▶ **ASSIGNMENT**:
The line with "1512x803 pixels. How" through the last line of the entries: give these again exactly, and only these, without any pictures.

[Records from a dataset]
-=-=-

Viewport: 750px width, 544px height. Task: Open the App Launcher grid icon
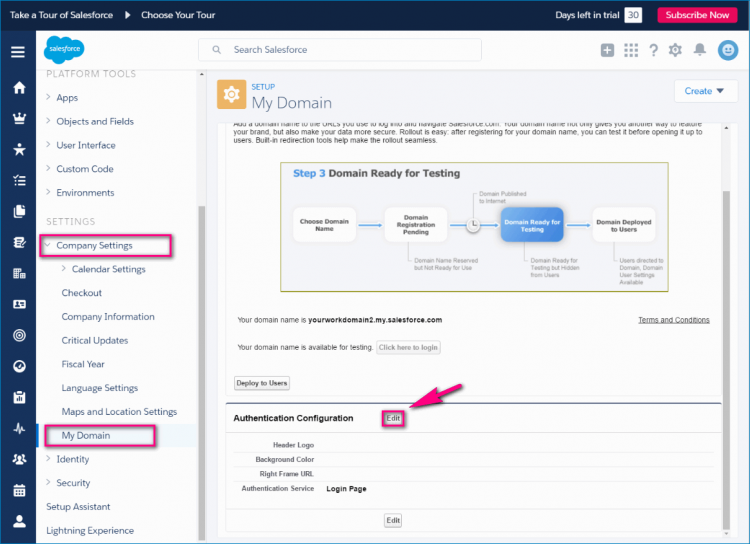pyautogui.click(x=630, y=50)
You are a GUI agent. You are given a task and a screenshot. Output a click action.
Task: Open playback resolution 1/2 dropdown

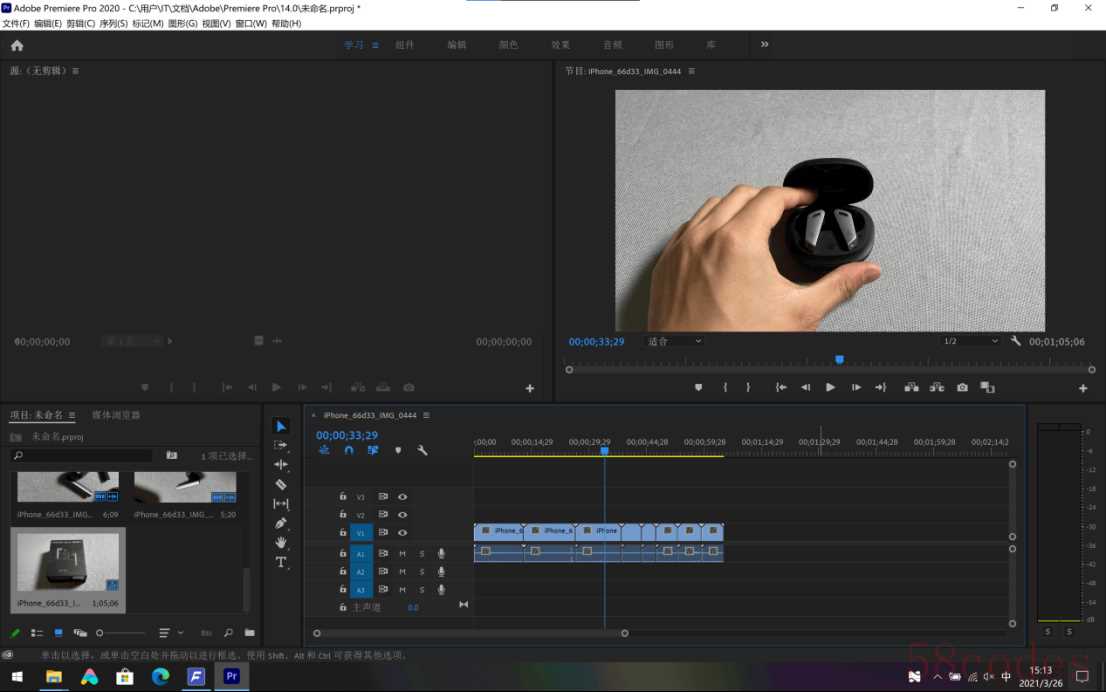pos(970,341)
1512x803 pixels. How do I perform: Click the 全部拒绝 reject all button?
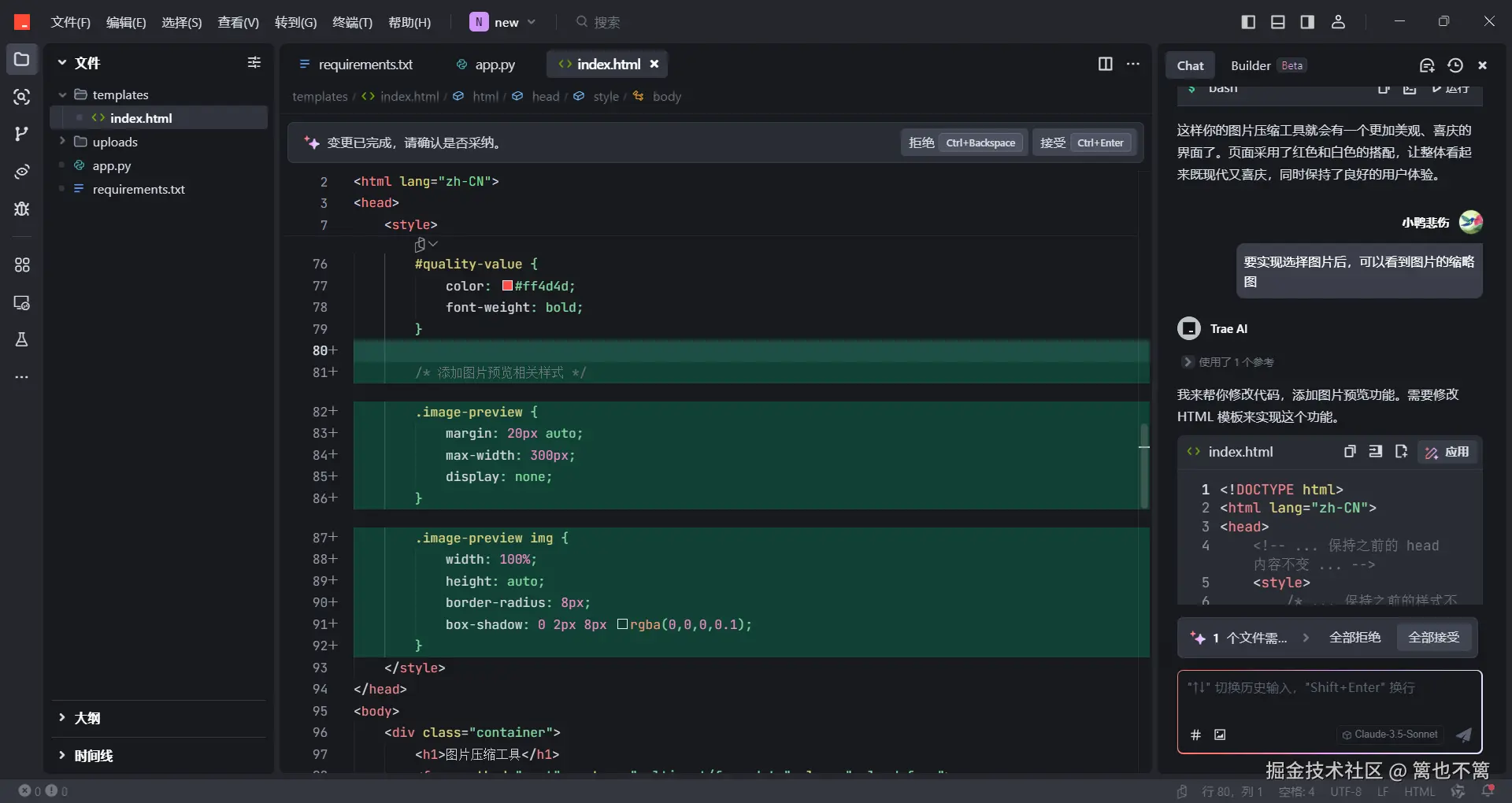click(1354, 638)
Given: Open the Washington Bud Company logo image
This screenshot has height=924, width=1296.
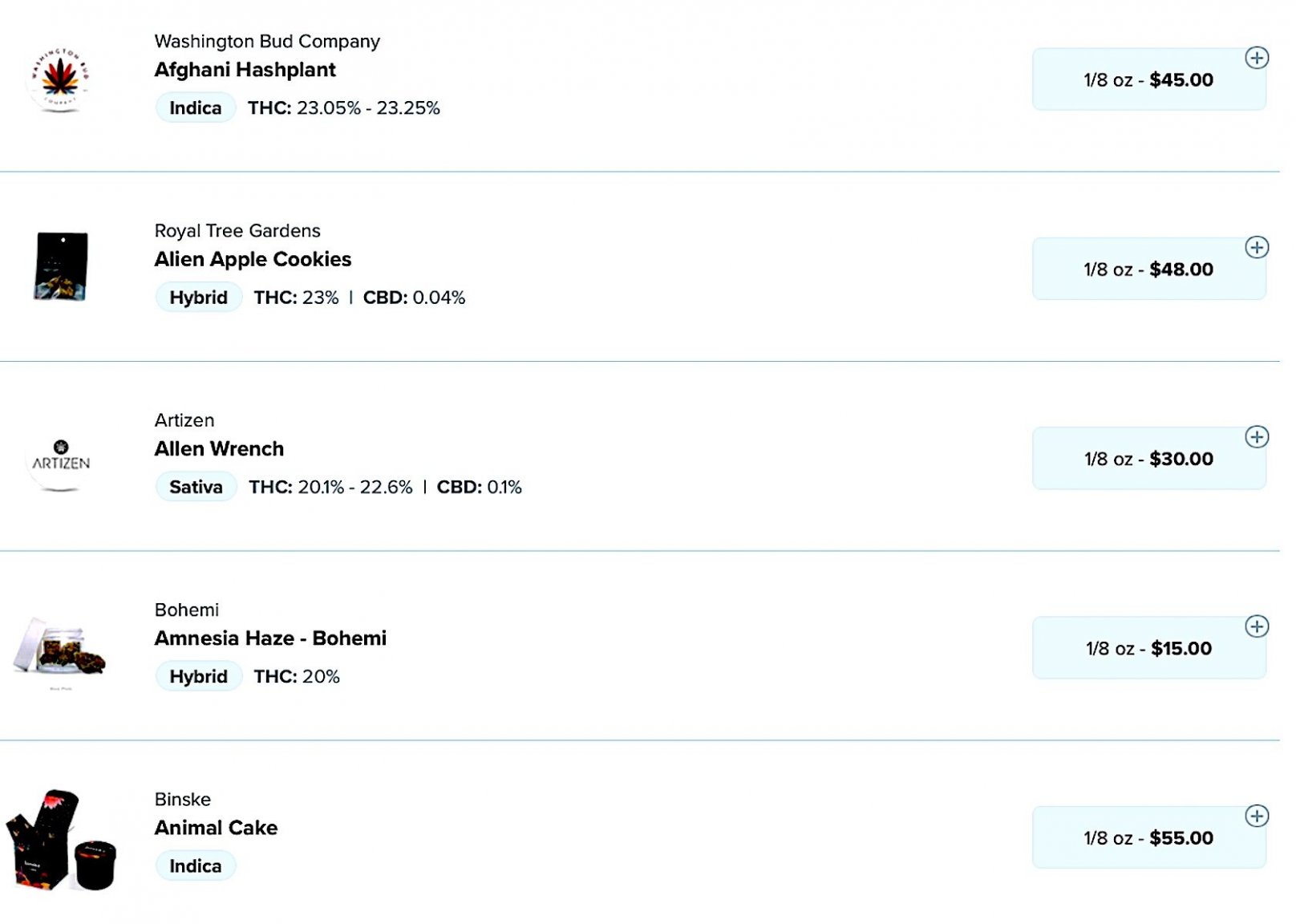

-=-=-

▶ **RESPONSE AREA**:
1512x803 pixels. How do I perform: Click the 全部拒绝 reject all button?
click(1354, 638)
Given: Open the Washington Bud Company logo image
This screenshot has height=924, width=1296.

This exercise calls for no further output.